- What you will do
Determine how many lines in the entries below contain "star", and output only that number.

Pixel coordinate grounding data
################
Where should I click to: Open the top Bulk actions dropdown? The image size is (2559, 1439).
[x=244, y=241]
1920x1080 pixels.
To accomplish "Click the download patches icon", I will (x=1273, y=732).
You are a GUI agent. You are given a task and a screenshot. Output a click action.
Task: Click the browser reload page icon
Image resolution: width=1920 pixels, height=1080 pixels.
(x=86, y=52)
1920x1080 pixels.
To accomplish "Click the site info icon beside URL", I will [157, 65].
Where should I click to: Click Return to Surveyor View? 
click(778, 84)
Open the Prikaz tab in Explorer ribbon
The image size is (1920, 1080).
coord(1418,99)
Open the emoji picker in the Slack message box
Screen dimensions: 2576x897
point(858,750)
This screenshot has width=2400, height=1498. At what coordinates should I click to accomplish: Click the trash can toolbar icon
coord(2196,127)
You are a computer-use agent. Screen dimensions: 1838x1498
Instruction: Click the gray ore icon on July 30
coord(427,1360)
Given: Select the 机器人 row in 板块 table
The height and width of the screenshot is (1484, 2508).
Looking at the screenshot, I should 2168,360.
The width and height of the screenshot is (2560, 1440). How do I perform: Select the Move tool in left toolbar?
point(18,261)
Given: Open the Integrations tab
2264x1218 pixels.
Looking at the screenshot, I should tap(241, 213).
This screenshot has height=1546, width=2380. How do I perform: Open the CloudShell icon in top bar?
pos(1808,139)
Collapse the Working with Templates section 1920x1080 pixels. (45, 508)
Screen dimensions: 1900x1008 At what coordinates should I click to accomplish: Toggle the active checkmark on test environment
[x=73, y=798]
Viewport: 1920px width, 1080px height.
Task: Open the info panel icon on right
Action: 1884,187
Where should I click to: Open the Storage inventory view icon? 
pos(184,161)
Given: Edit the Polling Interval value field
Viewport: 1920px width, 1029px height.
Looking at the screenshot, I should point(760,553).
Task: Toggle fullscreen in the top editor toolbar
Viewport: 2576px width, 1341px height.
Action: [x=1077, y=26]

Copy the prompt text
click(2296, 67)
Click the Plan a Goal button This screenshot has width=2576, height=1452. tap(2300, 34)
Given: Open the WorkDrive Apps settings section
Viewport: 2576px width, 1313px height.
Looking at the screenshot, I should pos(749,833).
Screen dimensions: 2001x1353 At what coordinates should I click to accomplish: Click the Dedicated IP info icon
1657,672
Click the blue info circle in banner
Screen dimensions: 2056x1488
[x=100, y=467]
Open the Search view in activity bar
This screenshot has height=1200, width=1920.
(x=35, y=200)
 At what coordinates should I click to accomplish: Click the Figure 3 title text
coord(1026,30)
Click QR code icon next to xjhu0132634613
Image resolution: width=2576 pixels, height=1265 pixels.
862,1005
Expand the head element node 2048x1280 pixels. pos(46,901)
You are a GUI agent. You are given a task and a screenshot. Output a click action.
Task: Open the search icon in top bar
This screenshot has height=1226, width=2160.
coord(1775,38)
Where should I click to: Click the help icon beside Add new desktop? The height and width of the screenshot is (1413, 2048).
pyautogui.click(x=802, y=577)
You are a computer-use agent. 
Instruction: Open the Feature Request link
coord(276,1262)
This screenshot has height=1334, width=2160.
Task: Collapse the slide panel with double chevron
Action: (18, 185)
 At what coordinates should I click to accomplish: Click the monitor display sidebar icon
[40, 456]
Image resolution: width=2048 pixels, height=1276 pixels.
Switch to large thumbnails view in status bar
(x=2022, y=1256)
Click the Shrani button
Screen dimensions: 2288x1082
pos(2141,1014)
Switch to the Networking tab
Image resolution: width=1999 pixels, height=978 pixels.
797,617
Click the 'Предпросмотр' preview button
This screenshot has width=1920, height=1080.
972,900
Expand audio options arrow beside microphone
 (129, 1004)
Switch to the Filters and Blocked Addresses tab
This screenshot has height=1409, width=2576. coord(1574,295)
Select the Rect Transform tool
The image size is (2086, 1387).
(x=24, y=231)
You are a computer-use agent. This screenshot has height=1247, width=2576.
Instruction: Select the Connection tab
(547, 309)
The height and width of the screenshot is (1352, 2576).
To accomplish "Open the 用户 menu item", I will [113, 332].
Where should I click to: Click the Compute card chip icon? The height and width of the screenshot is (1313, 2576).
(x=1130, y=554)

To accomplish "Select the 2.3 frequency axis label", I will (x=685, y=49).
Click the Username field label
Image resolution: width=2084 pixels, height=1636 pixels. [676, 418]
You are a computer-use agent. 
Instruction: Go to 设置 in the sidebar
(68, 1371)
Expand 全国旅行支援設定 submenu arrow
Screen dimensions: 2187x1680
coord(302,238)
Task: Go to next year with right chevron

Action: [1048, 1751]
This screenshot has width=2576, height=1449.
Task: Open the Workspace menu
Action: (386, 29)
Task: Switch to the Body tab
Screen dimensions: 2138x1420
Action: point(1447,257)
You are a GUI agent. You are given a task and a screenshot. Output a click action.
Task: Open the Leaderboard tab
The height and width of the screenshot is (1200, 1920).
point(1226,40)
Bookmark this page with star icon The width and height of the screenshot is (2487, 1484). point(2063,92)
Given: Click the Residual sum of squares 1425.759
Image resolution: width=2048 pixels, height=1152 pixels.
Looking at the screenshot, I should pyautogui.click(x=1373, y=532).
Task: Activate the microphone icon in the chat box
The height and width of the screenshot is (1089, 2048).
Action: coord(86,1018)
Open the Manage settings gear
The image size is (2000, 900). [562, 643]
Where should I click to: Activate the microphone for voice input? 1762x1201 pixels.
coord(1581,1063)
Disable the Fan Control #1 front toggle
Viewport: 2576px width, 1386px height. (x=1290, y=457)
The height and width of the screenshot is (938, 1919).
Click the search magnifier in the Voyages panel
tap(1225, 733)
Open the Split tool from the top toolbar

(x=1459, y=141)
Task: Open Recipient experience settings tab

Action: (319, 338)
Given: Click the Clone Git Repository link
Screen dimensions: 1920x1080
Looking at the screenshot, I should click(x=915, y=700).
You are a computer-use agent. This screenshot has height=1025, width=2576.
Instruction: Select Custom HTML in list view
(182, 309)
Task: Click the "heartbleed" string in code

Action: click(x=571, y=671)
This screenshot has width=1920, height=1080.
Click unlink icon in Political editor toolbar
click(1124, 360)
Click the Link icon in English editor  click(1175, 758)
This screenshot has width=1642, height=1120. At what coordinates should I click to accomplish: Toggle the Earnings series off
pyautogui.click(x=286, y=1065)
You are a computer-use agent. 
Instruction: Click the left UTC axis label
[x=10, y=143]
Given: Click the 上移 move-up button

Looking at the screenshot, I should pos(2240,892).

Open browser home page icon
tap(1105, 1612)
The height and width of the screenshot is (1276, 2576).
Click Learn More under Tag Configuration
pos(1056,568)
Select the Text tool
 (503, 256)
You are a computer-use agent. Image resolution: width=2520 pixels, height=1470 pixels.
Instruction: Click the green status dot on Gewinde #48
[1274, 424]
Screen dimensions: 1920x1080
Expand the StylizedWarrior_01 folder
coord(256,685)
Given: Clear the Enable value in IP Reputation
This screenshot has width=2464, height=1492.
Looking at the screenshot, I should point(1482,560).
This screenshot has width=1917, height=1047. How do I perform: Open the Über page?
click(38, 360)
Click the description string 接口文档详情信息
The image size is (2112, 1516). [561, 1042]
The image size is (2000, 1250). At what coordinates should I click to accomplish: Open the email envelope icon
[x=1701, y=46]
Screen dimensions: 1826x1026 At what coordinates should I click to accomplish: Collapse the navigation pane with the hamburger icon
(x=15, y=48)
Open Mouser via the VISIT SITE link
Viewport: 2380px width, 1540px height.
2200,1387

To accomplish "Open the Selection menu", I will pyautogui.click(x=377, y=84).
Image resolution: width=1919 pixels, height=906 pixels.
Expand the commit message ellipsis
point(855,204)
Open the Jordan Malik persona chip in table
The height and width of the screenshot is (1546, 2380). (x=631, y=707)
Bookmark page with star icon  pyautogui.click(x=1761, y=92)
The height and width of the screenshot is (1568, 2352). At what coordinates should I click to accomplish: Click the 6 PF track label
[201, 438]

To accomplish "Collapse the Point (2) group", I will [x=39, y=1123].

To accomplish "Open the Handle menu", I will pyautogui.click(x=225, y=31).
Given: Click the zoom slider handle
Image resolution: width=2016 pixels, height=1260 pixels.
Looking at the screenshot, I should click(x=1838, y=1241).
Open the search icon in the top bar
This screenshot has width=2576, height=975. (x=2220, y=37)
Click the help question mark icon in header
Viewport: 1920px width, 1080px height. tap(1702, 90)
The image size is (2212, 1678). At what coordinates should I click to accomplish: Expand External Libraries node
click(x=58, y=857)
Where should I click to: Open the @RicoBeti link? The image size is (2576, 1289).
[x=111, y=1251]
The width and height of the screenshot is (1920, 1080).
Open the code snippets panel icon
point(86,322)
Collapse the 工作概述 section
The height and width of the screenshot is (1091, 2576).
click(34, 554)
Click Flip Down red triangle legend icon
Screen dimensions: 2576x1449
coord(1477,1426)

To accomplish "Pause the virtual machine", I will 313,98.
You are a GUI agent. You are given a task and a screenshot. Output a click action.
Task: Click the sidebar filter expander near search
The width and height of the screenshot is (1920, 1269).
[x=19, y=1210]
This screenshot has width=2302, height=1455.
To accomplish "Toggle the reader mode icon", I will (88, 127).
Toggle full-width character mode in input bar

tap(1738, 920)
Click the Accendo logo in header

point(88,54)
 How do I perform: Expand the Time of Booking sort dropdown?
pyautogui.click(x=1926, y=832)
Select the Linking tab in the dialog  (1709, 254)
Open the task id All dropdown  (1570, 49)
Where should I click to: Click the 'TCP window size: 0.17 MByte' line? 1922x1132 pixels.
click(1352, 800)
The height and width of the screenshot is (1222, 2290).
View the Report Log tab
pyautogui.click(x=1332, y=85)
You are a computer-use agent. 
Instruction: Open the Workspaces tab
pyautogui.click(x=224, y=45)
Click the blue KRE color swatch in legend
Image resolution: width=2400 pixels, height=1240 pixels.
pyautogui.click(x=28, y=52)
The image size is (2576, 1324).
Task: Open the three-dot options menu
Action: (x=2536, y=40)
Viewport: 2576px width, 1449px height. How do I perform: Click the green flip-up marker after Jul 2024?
################
- Solution for this exercise
2